Lawmakers in Pennsylvania on Monday introduced legislation that would free workers' compensation insurers or self-insured employers from being required to provide coverage or reimburse the cost of medical marijuana.
S.B. 749, introduced by nine Republican state senators and one independent, would amend the state’s Medical Marijuana Act and provide employers clarification on other issues such as workplace drug testing, intoxication and preemployment screening.

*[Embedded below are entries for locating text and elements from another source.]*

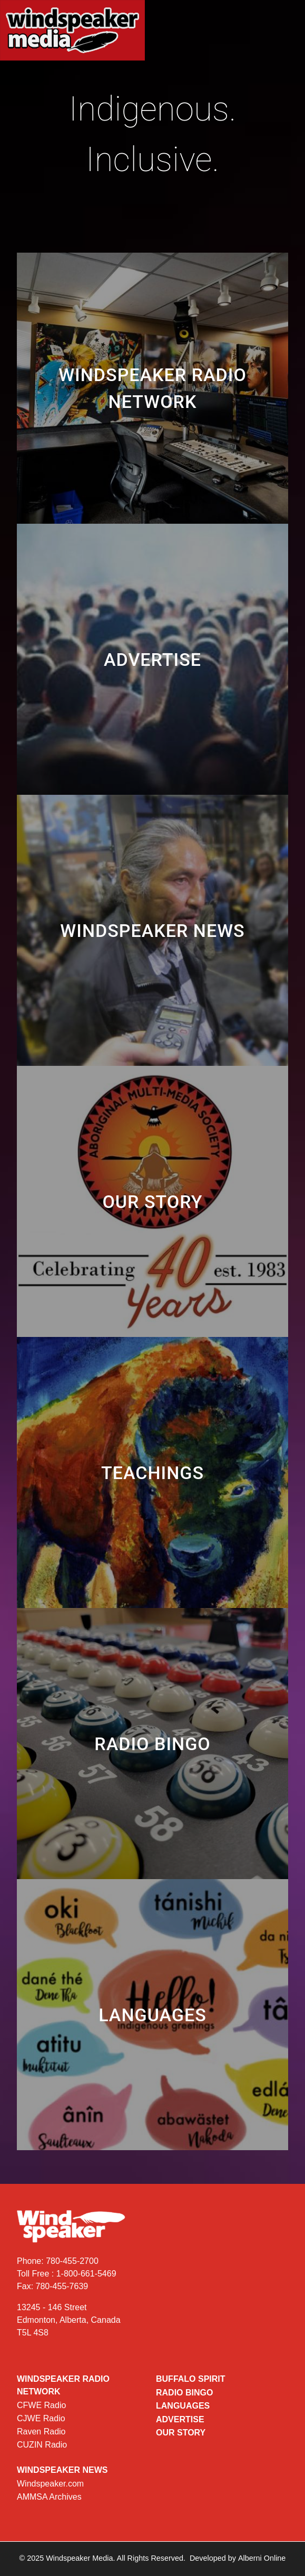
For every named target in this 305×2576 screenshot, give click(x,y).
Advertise (180, 2419)
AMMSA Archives (49, 2496)
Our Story (180, 2432)
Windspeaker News (62, 2469)
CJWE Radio (41, 2418)
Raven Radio (41, 2431)
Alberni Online (262, 2558)
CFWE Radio (41, 2405)
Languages (183, 2405)
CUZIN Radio (42, 2444)
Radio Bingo (184, 2392)
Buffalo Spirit (190, 2378)
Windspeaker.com (50, 2483)
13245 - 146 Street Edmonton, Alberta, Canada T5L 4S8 (69, 2320)
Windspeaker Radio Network (63, 2385)
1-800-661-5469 (86, 2273)
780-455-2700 (72, 2261)
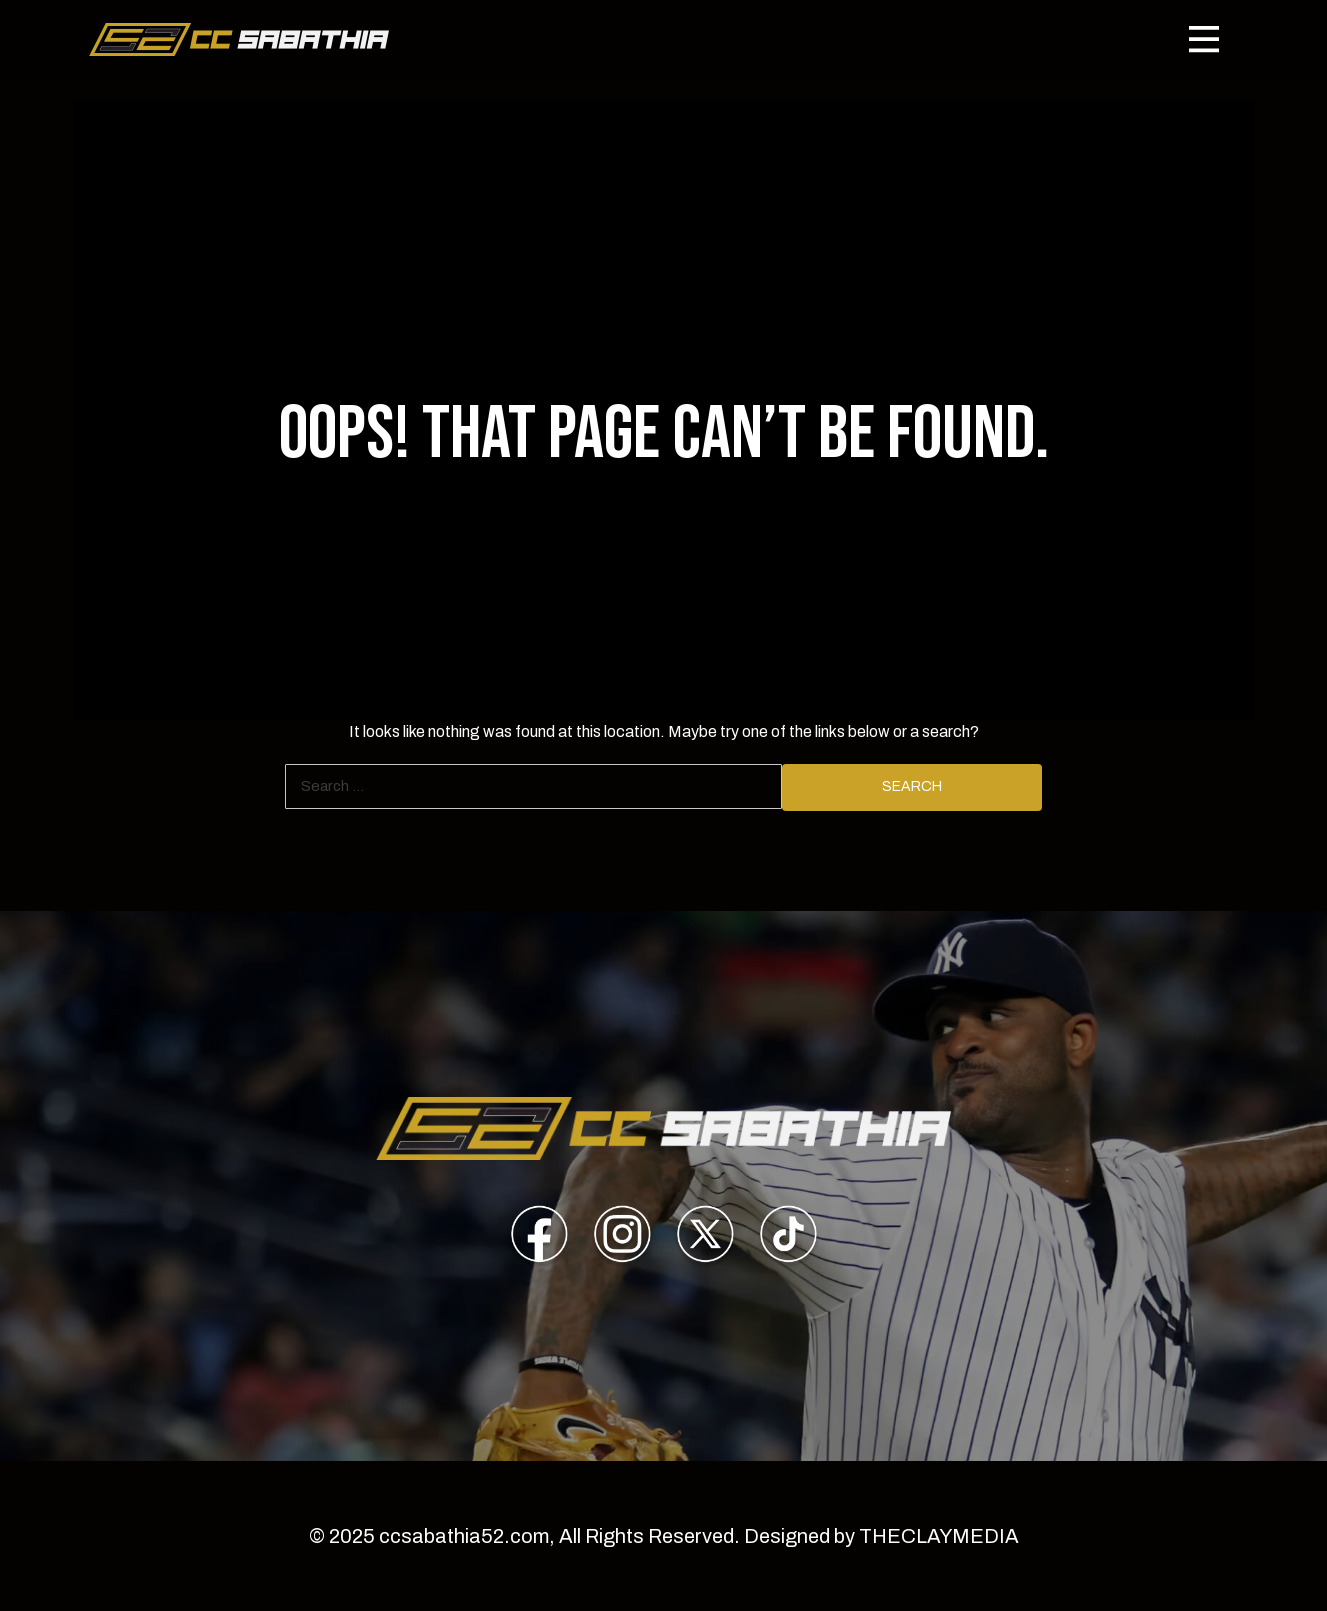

It states that an employee would be considered under the influence if a drug test shows a specific amount of tetrahydrocannabinol acid, or THC, in a urine sample or if an “employer's good faith determination (shows) that an employee is under the influence of marijuana based on observable physical behavior or characteristics, provided that the employee may rebut the determination by immediately submitting to a drug test.”
The bill also permits preemployment drug testing and states that an employer may take adverse actions against a job candidate who refuses to take a test or provides an “adulterated or substituted testing sample.” The bill also states that an employer could request that the applicant “produce a valid (medical marijuana) identification card if the employee’s position, or the position for which the job applicant is applying, is a safety-sensitive position” and that an employer can take adverse action if the worker fails to disclose.
The bill also states that an employer may make an adverse employment decision against an employee “if the employee’s use of medical marijuana decreases or lessens the employee’s job performance or ability to perform the employee’s job duties.”
The bill was referred to the Health and Human Services Committee.